What if I told you that at the end, the job you are so stressed about, wouldn't matter if you were a project manager or a gardener. When it comes to evaluation of life, if there is such a thing, it is simply how our life impacted other lives. I have had the good and bad fortune of being a part of a few memorial services. These beautiful ceremonies are meant to celebrate the life of the departed. When friends and family come up to speak, there is no mention of their occupation or the titles they held. In none of those services have I heard someone say “She did a great job as a Director of so and so company” or “he was an excellent Vice President at Company Y”. They talk about their personalities, their quirks, idiosyncrasies and how the departed person impacted his/her life. Friends and family reminisce about how they were the life of the party, how they always listened - things that seem very day -to-day in our lives but we realize how important these are when they are gone from our lives. It’s amazing how in life and death, the value we attribute to things reverse so effortlessly.
My friend Gina was a special lady. We both sat across from each other at work for a year and became close friends. It’s difficult to define Gina. She was weird, in a good way. Outspoken, fearless, authentic, -she lived with her dog who she loved to pieces. From the outside, she lived a lonely life but she always smiled and shared stories of her travel and strange encounters and varied experiences. At the age of 48, she was diagnosed with terminal cancer. She was in the hospice within five months of diagnosis. Death was imminent, there was no denying that and she started a blog to write about her last few months on this planet. The posts were funny but more importantly indicative about her acceptance of the situation. She surrendered completely to the process of passing. In her funeral service, her friends and family spoke at length what a wondrous thing  her humor was. How it brought down the house. They talked about so many things in service to others that I didn’t know.

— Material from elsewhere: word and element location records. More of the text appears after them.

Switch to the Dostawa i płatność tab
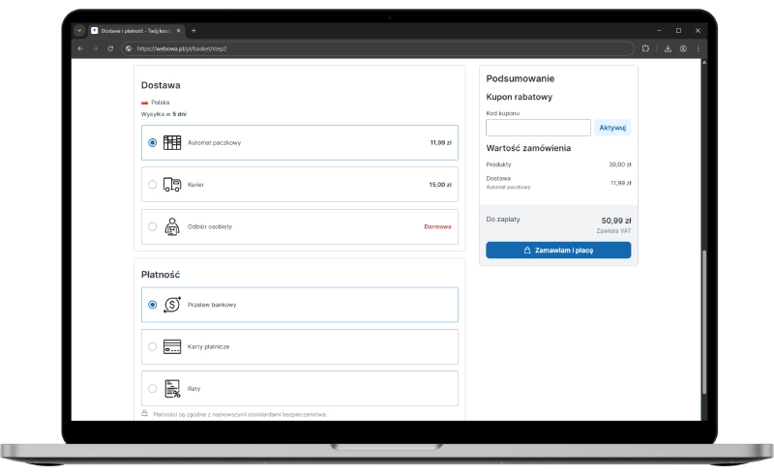Screen dimensions: 774x475 click(x=134, y=30)
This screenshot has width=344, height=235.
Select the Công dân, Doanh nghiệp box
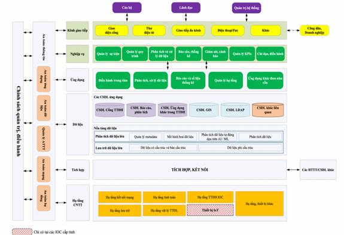click(314, 30)
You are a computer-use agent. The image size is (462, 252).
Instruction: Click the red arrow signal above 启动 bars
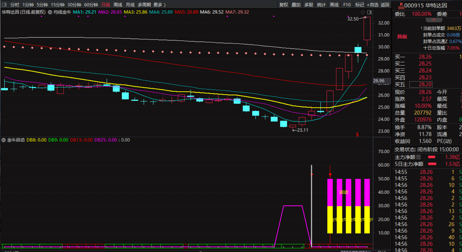tap(330, 174)
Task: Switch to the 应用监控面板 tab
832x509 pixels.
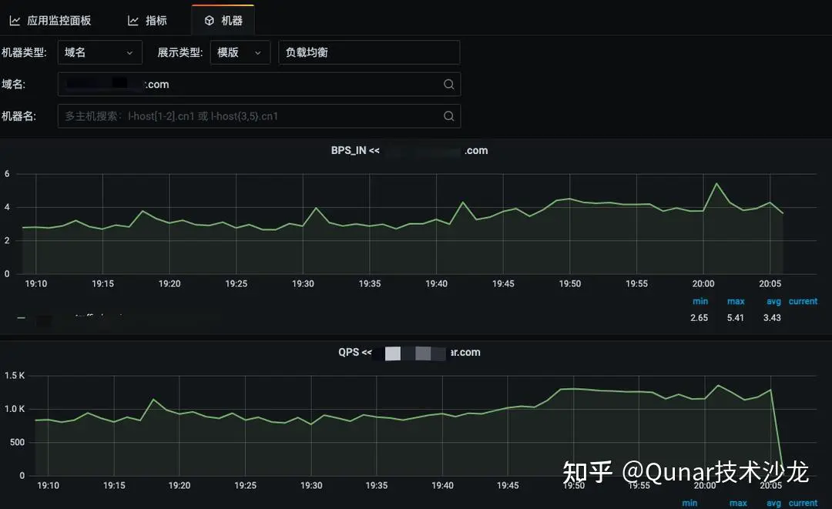Action: point(59,21)
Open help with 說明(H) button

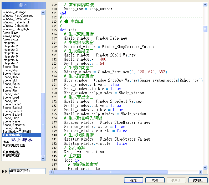(198, 180)
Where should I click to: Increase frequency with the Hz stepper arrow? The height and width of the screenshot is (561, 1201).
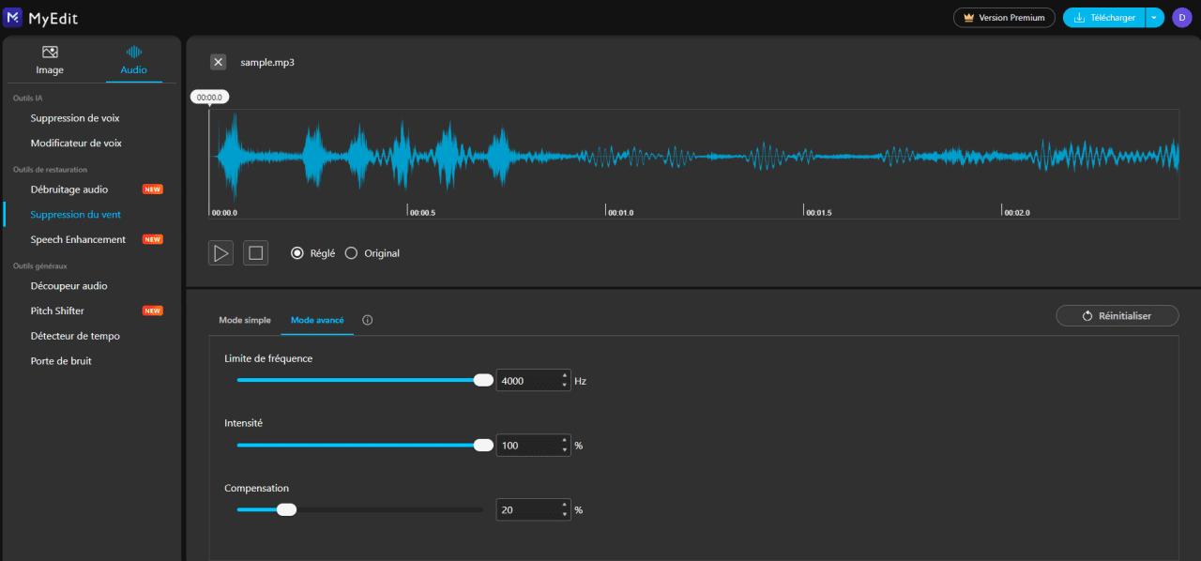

No one talked about what a great content strategist she was(which she was) and that she worked for big corporations.
The measure of life is really only about life and the work that we do, our jobs may be a part of our lives but does not really qualify as life itself. We are all playing parts here. Its how we, including our jobs brings about a change in other people. What you do doesn’t matter, it’s how you touch others with what you do - that’s the real deal.
My plea is not trying to convince you or me to get that education or work hard to get that job. Instead, it is to focus on the impact of our work. We get consumed by the cycles of our jobs - from one promotion to the other, we feel we are being measured in life and of life by our progressively increasing titles. And that we fail if we don’t keep moving forward. This illusion about what the true measure of life is frustrating and confusing. And to know that we only realize this for ourselves when we are dead, is truly a waste of life. So, next time when you get passed over for that promotion, instead of feeling dreadful and giving up on life, let’s do something nice for someone, be of service for an hour - when our life is being measured, the lost title will not feature anywhere but that hour of kindness or that moment of service will never be forgotten and the impact will reverberate through generations in unimaginable ways.